Synergistic Activity of Lysine Deacetylase Inhibitors and Microtubule-Targeting Agents in AML

Background: Treatment options for elderly acute myeloid leukemia (AML) patients, despite various novel therapies, are still limited. Relapse is common after chemotherapy, and progression on lower intensity treatment with hypomethylating agents is inevitable in all patients even after initial response. Lysine deacetylase inhibitors (KDIs or HDAC inhibitors) have shown limited single-agent clinical activity in AML. Therefore, to develop potential novel treatment options for AML, we aimed to identify synergistic KDI-based drug combinations to build upon the single-agent activity and clinical-availability of KDIs. We performed RNA-interference (RNAi) drug modifier screens of the kinome and phosphatome with the KDI vorinostat in AML cells in order to identify targets to inhibit in combination with KDIs. Based on pathway analysis of RNAi screen results that highlighted an unexpected role for p38/JNK/SAPK signaling in vorinostat activity in AML, we explored the putative p38 substrate-selective MK2 inhibitor CMPD1 combined with KDIs, and demonstrated potent synergistic activity in AML regardless of molecular, cytogenetic or lineage background. As published evidence suggests that CMPD1 can also act as a microtubule-destabilizing/targeting agent (MTA), and that MK2 can associate with microtubules and cytoskeleton-associated proteins, we examined several MTAs in combination with KDIs in AML, including vinca alkaloid microtubule-destabilizing agents vinblastine/vincristine, and taxol as a microtubule-stabilizing agent.

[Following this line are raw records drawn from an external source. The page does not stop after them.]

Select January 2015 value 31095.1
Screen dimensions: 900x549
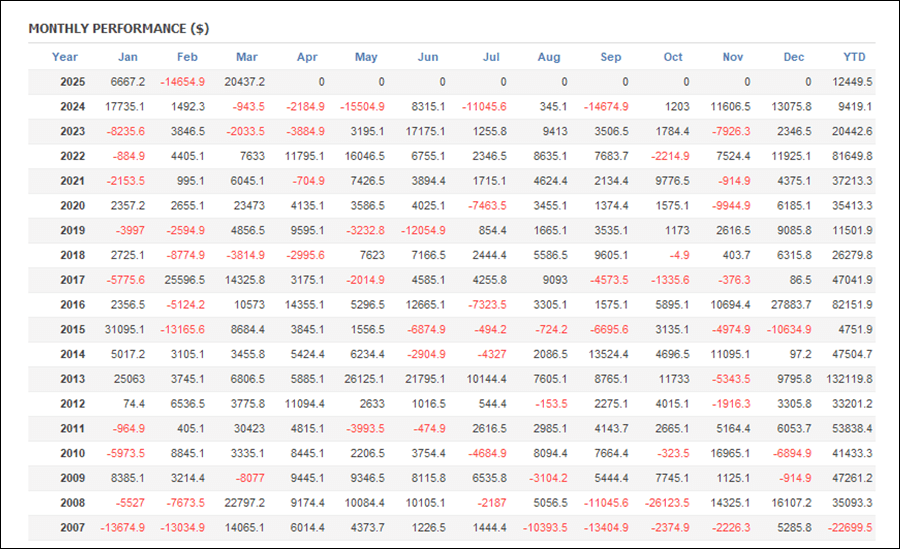[x=126, y=330]
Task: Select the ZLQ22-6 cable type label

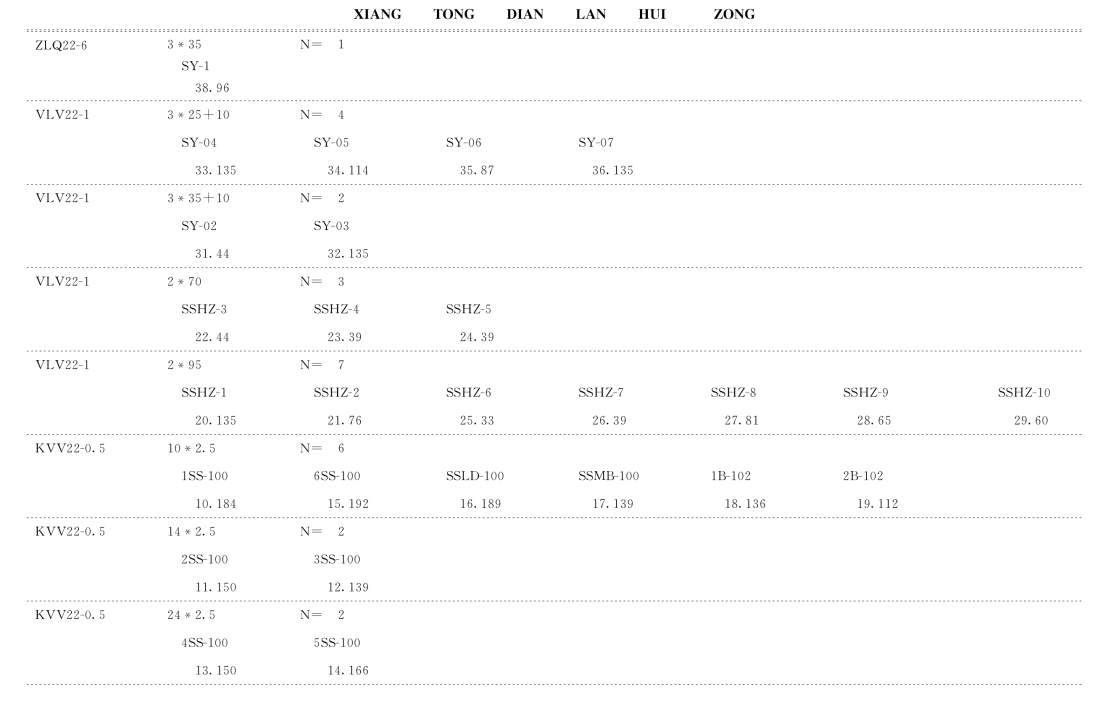Action: tap(61, 45)
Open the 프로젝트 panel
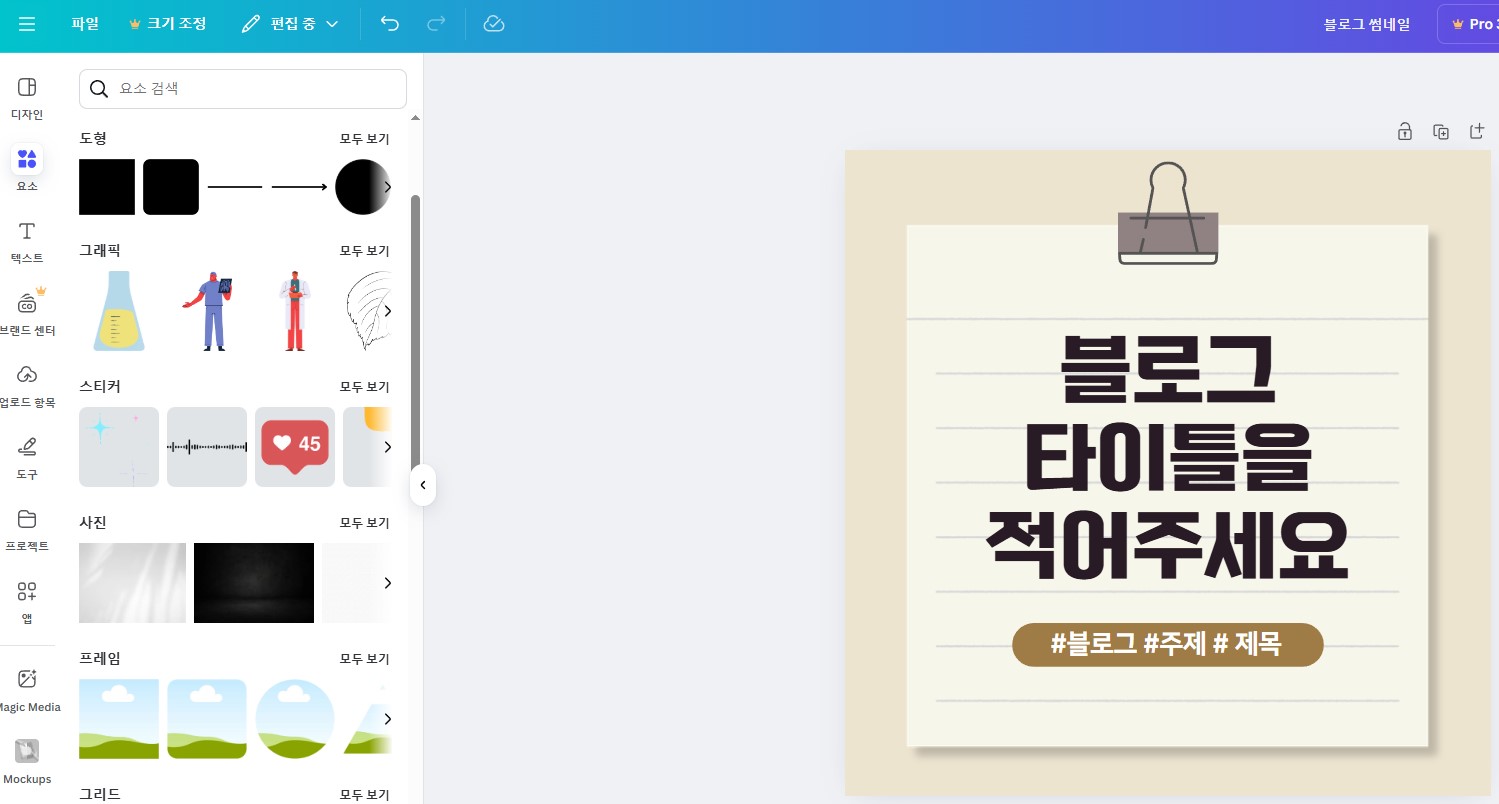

Results: Vinblastine and vincristine dose-dependently synergized with vorinostat similarly to CMPD1 in all AML cell lines tested, with vinblastine being more potently synergistic than vincristine. Taxol only potentiated KDI activity in approximately half of AML cell lines. Importantly, preliminary data suggest preferential, dose-dependent synergy of KDIs and vinca alkaloid MTAs in the CD34+ progenitor AML cell fraction, as compared to the paired CD34-depleted fraction from the same primary AML sample in ex vivo culture. This preferential CD34+ activity was similar to that observed with CMPD1 combined with KDIs in ex vivo models. Consistent with synergistic activity of MTAs and KDIs, multiple RNAi screen hits also converged on microtubule dynamics. Subsequently, we identified the LKB1 signaling network, a critical integrator of cellular stress metabolism and hematopoietic stem cell quiescence/homeostasis, as a determinant of vorinostat activity in AML. Of 14 known kinases directly regulated by LKB1, 4 belong to microtubule-associated protein (MAP) or microtubule-affinity regulating kinases (MARK) families (e.g. screen hit MARK4). RNAi screen hits also converged on regulation of microtubule proteins, or directly on microtubule proteins themselves, (e.g. atypical MAPK4 and MAPK6 which phosphorylate microtubule-associated protein 2, or TAOK2 which has a kinase-independent role in stabilizing microtubules). Additionally, several RNAi hits such as PACSIN1 and -2, and MAST2 and -4 link the actin cytoskeleton to microtubule dynamics.

Discussion: Herein we show that several types of clinically-used MTAs (i.e. vinca alkaloids or taxanes) potently synergize with KDIs in AML, and that this synergy can occur preferentially in primary CD34+ cells, as compared to the CD34-negative AML compartment. Although at high in vitro doses microtubule-destabilizing agents such as vinca alkaloids, and microtubule-stabilizing agents such as taxanes, can both induce apoptosis via mitotic perturbation, many publications show that low therapeutic MTA doses can induce apoptosis in tumor cells in vivo independent of mitosis. Therefore, we hypothesize that clinically-available KDIs (i.e. vorinostat, panobinostat) and MTAs (i.e. vinca alkaloids or taxanes) represent novel combinations with the potential to target the AML progenitor pool even in a non-proliferate state, and thus have the potential to eradicate minimal residual disease.